[[ Data records, beginning ]]

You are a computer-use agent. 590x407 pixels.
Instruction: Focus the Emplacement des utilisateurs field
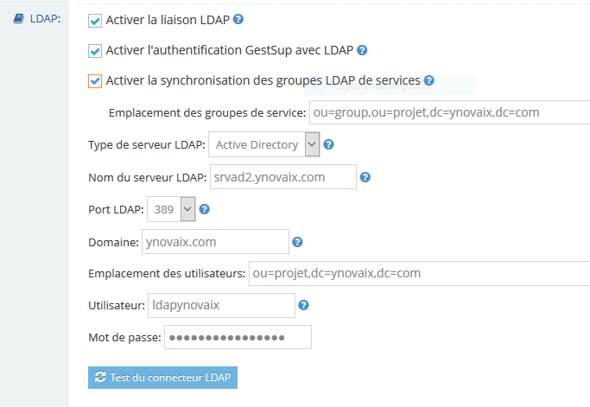[x=419, y=273]
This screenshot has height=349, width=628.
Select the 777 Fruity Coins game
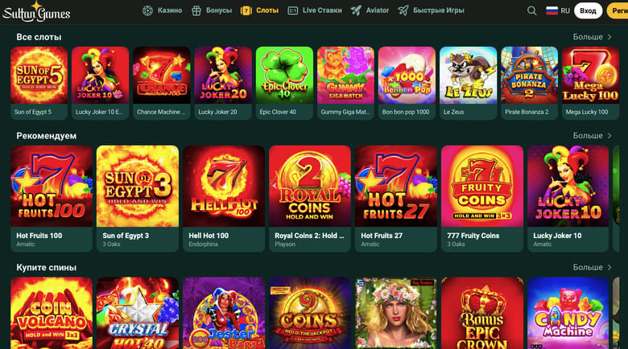pyautogui.click(x=482, y=199)
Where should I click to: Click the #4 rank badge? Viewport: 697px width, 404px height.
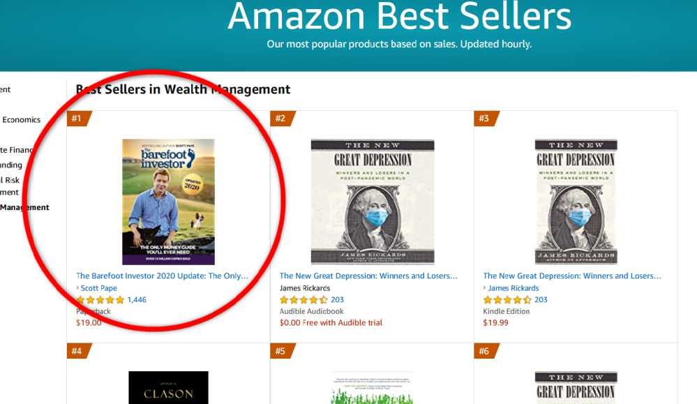(79, 351)
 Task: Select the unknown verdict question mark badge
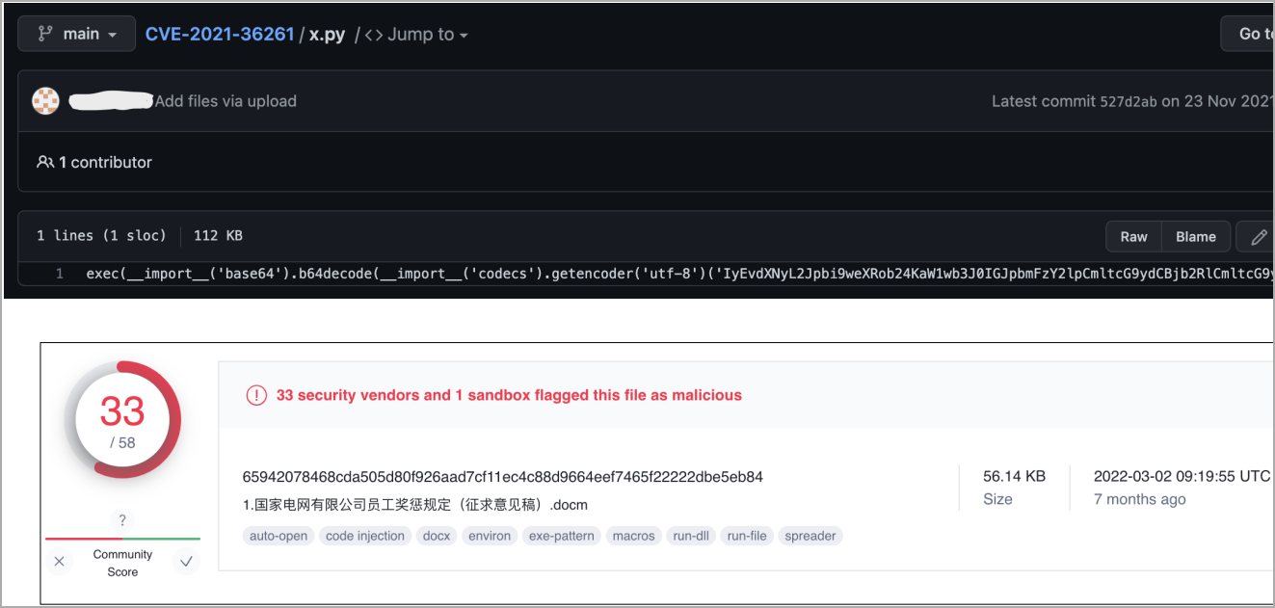coord(122,520)

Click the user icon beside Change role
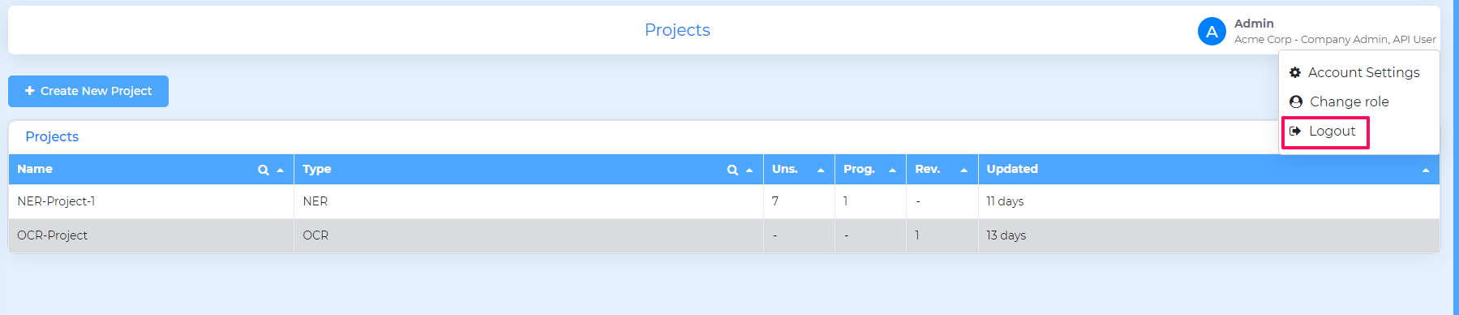(1296, 101)
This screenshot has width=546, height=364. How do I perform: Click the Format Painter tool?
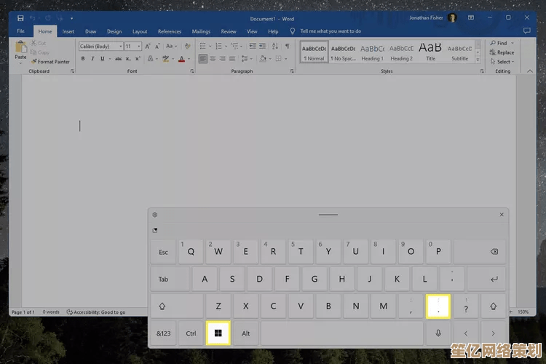tap(50, 62)
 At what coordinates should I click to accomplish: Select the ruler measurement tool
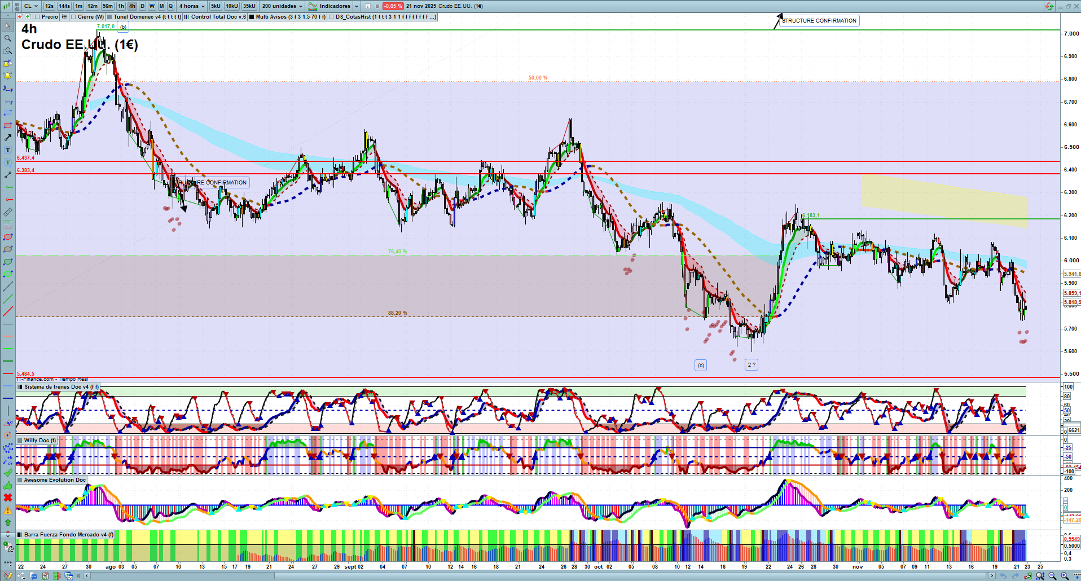click(8, 213)
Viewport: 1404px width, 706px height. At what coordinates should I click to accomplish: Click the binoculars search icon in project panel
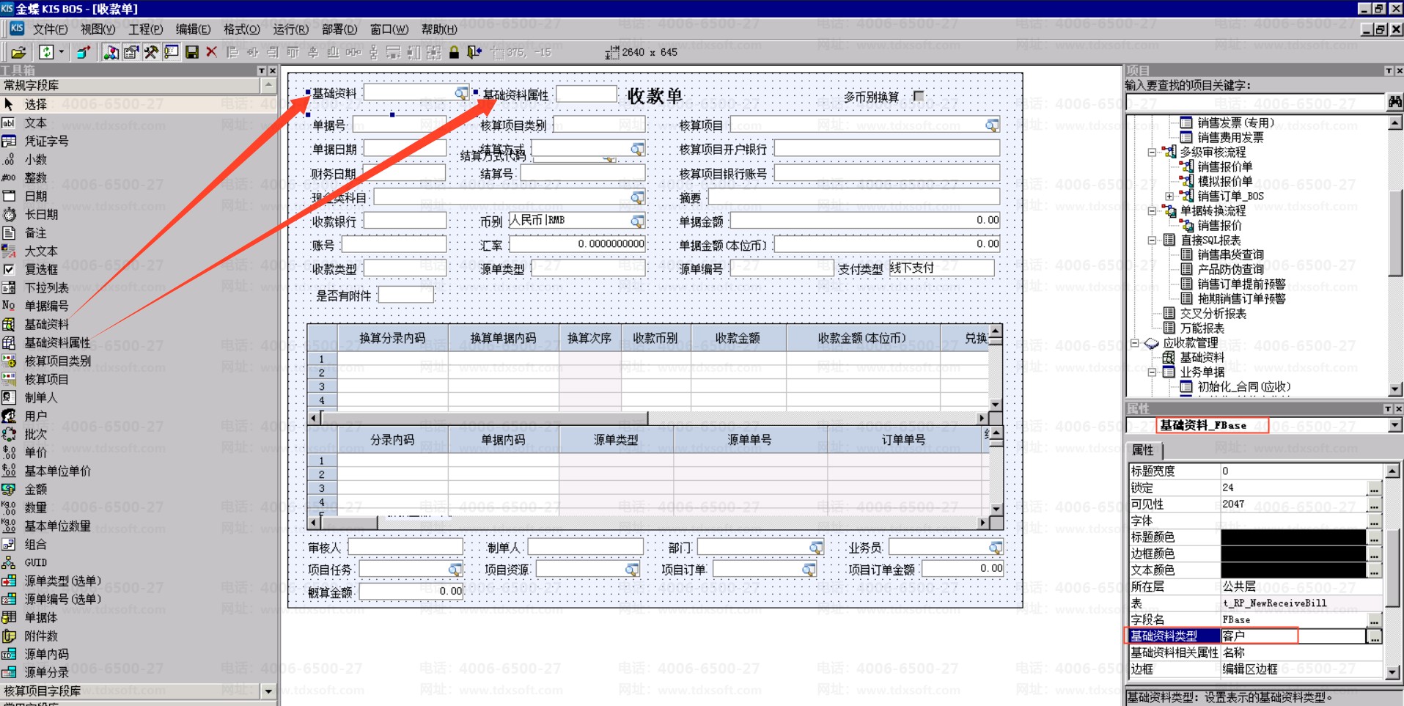click(x=1394, y=102)
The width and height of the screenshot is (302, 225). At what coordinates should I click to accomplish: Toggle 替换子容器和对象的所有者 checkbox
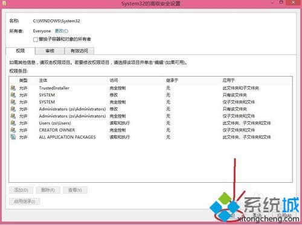point(36,39)
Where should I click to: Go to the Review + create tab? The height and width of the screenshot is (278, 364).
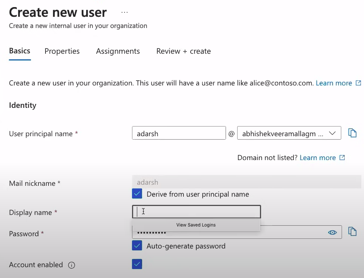(183, 51)
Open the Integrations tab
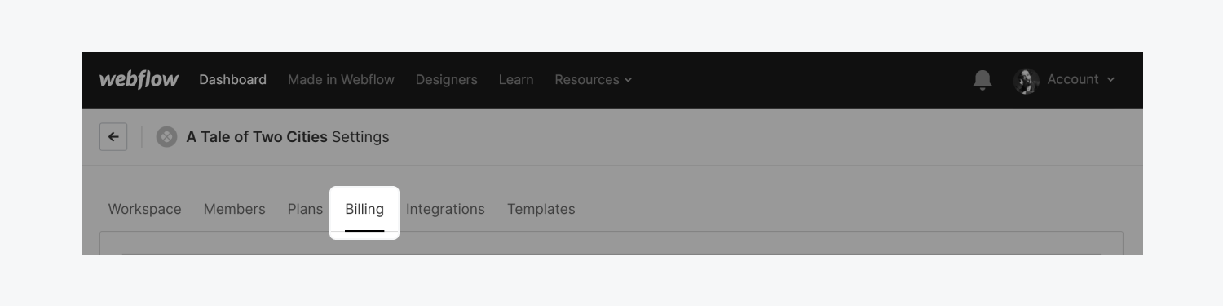 click(445, 209)
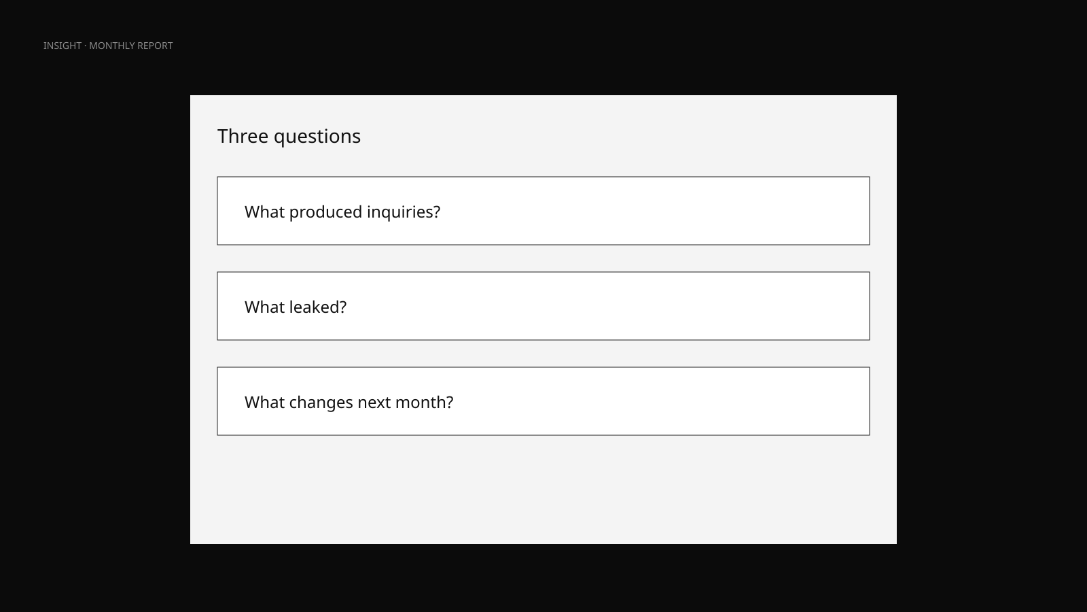
Task: Select the "What leaked?" box
Action: tap(544, 306)
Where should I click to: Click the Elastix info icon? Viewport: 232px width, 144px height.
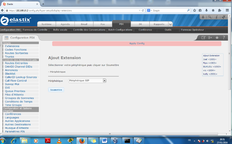[x=216, y=17]
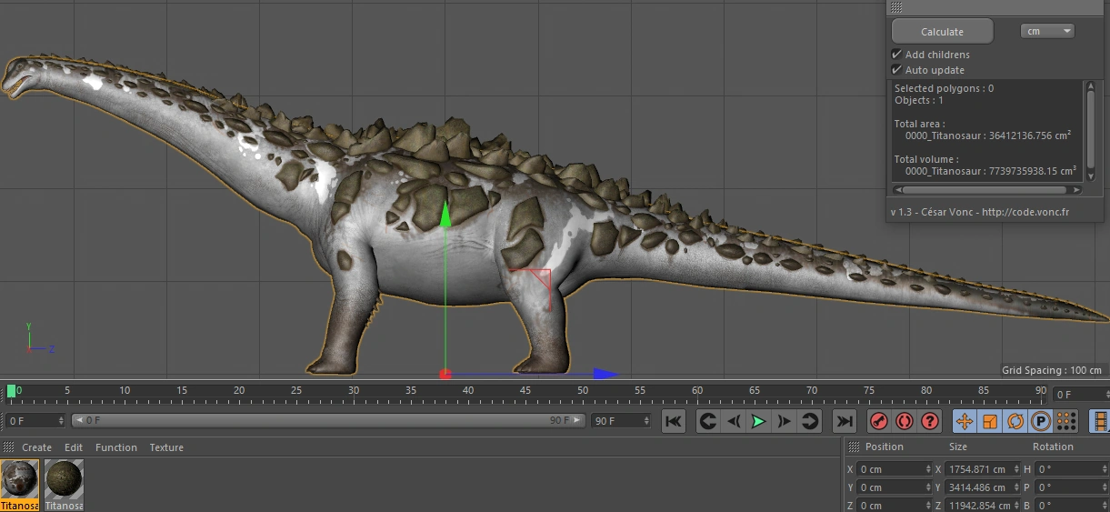Open the cm units dropdown

coord(1047,31)
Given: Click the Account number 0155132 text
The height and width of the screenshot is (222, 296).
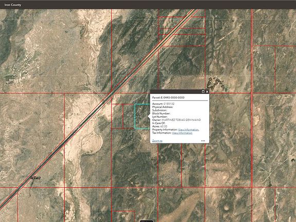Looking at the screenshot, I should pos(169,104).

[[ Data records, end ]]

- **Work instruction**
Give an exact copy of the data, and omit any pictures it holds.

- **Output for this task**
You are a computer-use agent. 590x407 pixels.
Instruction: Focus the Emplacement des utilisateurs field
[x=419, y=273]
This screenshot has height=349, width=628.
Select the 777 Fruity Coins game
pyautogui.click(x=482, y=199)
Where should I click to: Click the #4 rank badge? Viewport: 697px width, 404px height.
(79, 351)
 Task: Select the unknown verdict question mark badge
coord(122,520)

Click the user icon beside Change role
(1296, 101)
This screenshot has width=546, height=364. How do I perform: Click the Format Painter tool?
tap(50, 62)
 At what coordinates should I click to accomplish: Select the ruler measurement tool
click(8, 213)
Viewport: 1404px width, 706px height. At what coordinates should I click to accomplish: Click the binoculars search icon in project panel
click(x=1394, y=102)
The width and height of the screenshot is (302, 225). At what coordinates should I click to accomplish: Toggle 替换子容器和对象的所有者 checkbox
point(36,39)
Where should I click to: Go to the Review + create tab? The height and width of the screenshot is (278, 364).
(183, 51)
Open the Integrations tab
 click(445, 209)
Task: Select the "What leaked?" box
Action: tap(544, 306)
Where should I click to: Click the Elastix info icon? Viewport: 232px width, 144px height.
[x=216, y=17]
Open the cm units dropdown

coord(1047,31)
Given: Click the Account number 0155132 text
The height and width of the screenshot is (222, 296).
Looking at the screenshot, I should pos(169,104).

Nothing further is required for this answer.